The Hypothesis: “An adversary has compromised a Windows host and is attempting credential dumping from the LSASS process memory (MITRE ATT&CK T1003) using native or third-party tools.”
Pro Tip 2: Query Telemetry Like a Surgeon (Execution & Analysis)
Once you have your hypothesis, you need to execute. Don’t just look for mimikatz.exe. Look for the behavior of credential dumping.
Here is how you hunt for the LSASS hypothesis using Splunk SPL and Sysmon (Event ID 10 – Process Access). Notice how we target specific GrantedAccess masks commonly associated with memory dumping:
index=windows sourcetype=XmlWinEventLog:Microsoft-Windows-Sysmon/Operational EventCode=10 TargetImage="*\\lsass.exe" | stats count min(_time) as firstTime max(_time) as lastTime by Computer, SourceImage, SourceProcessId, TargetImage, TargetProcessId, GrantedAccess | where GrantedAccess IN ("0x1010", "0x1410", "0x143a", "0x1f0fff") | convert ctime(firstTime) ctime(lastTime) Pro Tip 3: Decode the Obfuscation on the Fly
Adversaries love fileless malware and Living off the Land binaries (LotLBas). PowerShell is a favorite, specifically using encoded commands to hide intent. When hunting, use your query language to do the heavy lifting of decoding.
Here is a Microsoft Sentinel KQL query to hunt for encoded PowerShell execution (T1059.001) and decode the payload directly in the results:
DeviceProcessEvents | where FileName =~ "powershell.exe" or FileName =~ "pwsh.exe" | where ProcessCommandLine has_any ("-e", "-enc", "-encodedcommand") | extend DecodedCommand = base64_decode_tostring(extract(@"(?i)(?:-e|-enc|-encodedcommand)\s+([A-Za-z0-9+/=]+)", 1, ProcessCommandLine)) | project Timestamp, DeviceName, AccountName, ProcessCommandLine, DecodedCommand, InitiatingProcessFileName | order by Timestamp desc Pro Tip 4: The Hunt Doesn’t End at “No Threat Found” (Detection Engineering)

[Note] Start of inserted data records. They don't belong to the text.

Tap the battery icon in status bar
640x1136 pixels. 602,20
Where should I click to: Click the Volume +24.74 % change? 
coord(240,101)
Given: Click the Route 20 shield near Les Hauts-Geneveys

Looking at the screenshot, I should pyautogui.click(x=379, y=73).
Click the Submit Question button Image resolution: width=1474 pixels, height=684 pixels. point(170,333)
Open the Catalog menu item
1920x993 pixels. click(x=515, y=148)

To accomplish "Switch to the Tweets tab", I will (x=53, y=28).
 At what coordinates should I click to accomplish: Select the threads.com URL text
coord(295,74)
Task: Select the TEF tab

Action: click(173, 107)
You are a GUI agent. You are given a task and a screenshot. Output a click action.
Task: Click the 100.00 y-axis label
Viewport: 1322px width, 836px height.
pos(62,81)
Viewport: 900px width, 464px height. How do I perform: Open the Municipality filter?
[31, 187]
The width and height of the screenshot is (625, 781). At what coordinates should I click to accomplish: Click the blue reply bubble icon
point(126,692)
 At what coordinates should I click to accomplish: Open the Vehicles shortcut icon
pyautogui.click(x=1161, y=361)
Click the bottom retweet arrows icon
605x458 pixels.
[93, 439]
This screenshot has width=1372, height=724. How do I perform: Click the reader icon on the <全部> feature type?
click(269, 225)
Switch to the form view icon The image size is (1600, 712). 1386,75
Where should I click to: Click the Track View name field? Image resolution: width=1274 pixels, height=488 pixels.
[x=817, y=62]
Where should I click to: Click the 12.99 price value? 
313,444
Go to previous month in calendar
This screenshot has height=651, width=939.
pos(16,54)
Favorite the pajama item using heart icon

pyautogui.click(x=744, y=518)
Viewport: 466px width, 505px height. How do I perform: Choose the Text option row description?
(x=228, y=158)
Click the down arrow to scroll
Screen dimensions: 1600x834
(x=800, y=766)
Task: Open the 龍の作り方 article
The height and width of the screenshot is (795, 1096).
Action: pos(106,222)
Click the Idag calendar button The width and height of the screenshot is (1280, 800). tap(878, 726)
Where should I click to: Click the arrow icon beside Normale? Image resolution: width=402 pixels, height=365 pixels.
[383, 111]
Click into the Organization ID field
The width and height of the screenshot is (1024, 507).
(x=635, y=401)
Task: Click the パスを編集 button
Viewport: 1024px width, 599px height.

The primary ROI of threat hunting isn’t always finding an active APT; it’s Detection Engineering. If your hunt refutes the hypothesis (meaning no threat was found), your job isn’t done. Take the KQL or SPL queries you just built, refine them to reduce false positives, and deploy them as scheduled SIEM/EDR alerts. You have just hardened your environment against future attacks.
Common Pitfalls to Avoid
- Boiling the Ocean: Don’t try to hunt across your entire global enterprise on day one. Scope your hunts tightly. Start with high-value assets (e.g., Domain Controllers, jump servers) or a specific subnet, and a narrow timeframe (e.g., the last 7 days).
- Hunting Without Telemetry: There is nothing worse than crafting a brilliant hypothesis about PowerShell abuse, only to realize Event ID 4104 (Script Block Logging) is disabled via GPO. Always validate your data sources before you start the hunt. If data is missing, document it as a critical visibility gap.
- Ignoring the Baseline: You cannot spot an anomaly if you don’t know what normal looks like. Before looking for evil, spend time understanding the administrative scripts and legitimate software behaviors in your environment.
Actionable Takeaways
- Adopt the Assumed Breach Mindset: Stop trusting your automated defenses implicitly. Assume they have failed and go look for the evidence.
- Standardize Your Process: Adopt a framework like Splunk’s PEAK or TaHiTI to ensure your hunts are repeatable, measurable, and documented.
- Map to MITRE ATT&CK: Use your hunt results to provide actionable metrics. Map your successful hunts and new detection rules to the ATT&CK matrix to visualize your defensive coverage.
- Automate Your Success: Never let a good manual query go to waste. Convert successful hunt logic into automated detection rules to continuously improve your incident response readiness.
References for further reading: Splunk PEAK Threat Hunting Framework, MITRE ATT&CK Framework, TaHiTI Methodology, Binary Defense: ‘Beyond Alerting’, CyCognito: ‘Top Threat Hunting Techniques’.